Только… Возможны ли вообще революции в науке, где, как считают твердокаменные рационалисты, вроде Карла Поппера, царит эксперимент и разумное убеждение? Высокочтимый в начале 20 века Эрнст Мах очень убедительно сформулировал, какой должна быть идеальная наука: ученым не следует спорить о том, кто прав, чья модель лучше отражает реальность, ибо все мы имеем дело не с реальностью, но лишь с порождаемыми ею комплексами ощущений. Поэтому дело науки только давать наиболее «экономные» описания изучаемых комплексов, изгоняя из своего языка все, чего нельзя увидеть, потрогать, понюхать, полизать. Нет, если то представление, что вещество состоит из неких неделимых атомов, способно подсказать вам какие-то экономически выгодные формулы (речь идет об «экономии мышления»), то, разумеется, этим представлением следует пользоваться как подсказкой, ― не забывая, однако, о том, что это лишь эвристический прием, «подсобное средство», тогда как самих атомов мы так и не ощущали, а значит было бы «нечестно» высказываться, каковы они «на самом деле».
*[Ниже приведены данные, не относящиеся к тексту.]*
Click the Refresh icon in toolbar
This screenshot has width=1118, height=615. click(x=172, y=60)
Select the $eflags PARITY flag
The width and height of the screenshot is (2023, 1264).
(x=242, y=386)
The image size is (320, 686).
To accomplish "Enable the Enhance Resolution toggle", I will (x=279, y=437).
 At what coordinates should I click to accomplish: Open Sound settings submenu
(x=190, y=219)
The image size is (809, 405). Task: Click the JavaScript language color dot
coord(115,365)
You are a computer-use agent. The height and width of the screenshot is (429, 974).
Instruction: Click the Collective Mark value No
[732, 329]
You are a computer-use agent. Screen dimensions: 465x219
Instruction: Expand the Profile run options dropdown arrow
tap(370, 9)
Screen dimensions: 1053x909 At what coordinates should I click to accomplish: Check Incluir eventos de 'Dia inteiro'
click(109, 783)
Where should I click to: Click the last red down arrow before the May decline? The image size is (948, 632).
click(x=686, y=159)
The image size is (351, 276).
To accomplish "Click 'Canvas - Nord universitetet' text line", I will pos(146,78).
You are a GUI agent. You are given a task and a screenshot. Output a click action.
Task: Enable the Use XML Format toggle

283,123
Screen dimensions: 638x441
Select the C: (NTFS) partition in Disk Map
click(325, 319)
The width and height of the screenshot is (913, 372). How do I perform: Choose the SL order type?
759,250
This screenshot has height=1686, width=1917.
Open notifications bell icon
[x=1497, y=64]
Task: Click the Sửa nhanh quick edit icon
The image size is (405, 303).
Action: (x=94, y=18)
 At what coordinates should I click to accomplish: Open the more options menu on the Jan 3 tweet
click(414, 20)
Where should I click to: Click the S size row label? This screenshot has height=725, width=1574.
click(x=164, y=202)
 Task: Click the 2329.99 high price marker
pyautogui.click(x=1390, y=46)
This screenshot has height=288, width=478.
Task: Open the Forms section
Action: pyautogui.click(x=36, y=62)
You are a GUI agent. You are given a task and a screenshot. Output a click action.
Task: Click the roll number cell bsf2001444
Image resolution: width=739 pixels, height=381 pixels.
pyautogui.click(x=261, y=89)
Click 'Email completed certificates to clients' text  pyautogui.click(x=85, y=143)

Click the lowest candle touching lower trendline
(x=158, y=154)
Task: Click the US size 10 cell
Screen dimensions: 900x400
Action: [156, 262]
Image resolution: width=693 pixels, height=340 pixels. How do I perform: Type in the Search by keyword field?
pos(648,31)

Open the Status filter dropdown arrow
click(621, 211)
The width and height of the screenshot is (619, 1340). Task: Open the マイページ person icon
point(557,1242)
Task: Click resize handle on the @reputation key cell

И Мах был бы совершенно прав, если бы потребность в экономии мышления была единственной человеческой потребностью. Но, увы, человеку нужна еще и (всегда иллюзорная, но от того не менее необходимая) психологическая уверенность, что в мире все в основном действительно обстоит так, как ему представляется в его воображении. Да, доказанных утверждений не бывает, но психологически убедительные бывают, и еще как, ― за нею-то, за психологической убедительностью прежде всего и идет погоня.

Ревнивцу, изнемогающему от нестерпимого желания наконец-то выяснить, изменяла ему или нет его возлюбленная, ― скажите ему, что если он не наблюдал ее измены, то нелепо и обсуждать этот вопрос. Попробуйте сказать матери похищенного ребенка, что не имеет никакого значения, останется он в живых или нет, если комплекс ощущений, именуемый ее Васенькой, все равно никогда больше не воспроизведется ее органами ощущений, ― впрочем, с ревнивцами и несчастными родителями шутки плохи, лучше ограничиться не столь эмоционально значимыми научными вопросами.

Однако и ученые всего лишь люди. Планк, впервые выдвинувший в качестве чисто подсобного средства гипотезу о том, что излучение осуществляется дискретными порциями, квантами, писал: «экономические» соображения, вероятно, были последними из тех, что воодушевляли Коперника, Кеплера, Ньютона, Гюйгенса или Фарадея ― их воодушевляла вера в реальность создаваемой ими картины мира; тот, кто отвергает реальность атомов, электронов, электромагнитную природу световых волн или тождество теплоты и движения, никогда не впадет в противоречие с логикой или фактами, но ничего и не создаст.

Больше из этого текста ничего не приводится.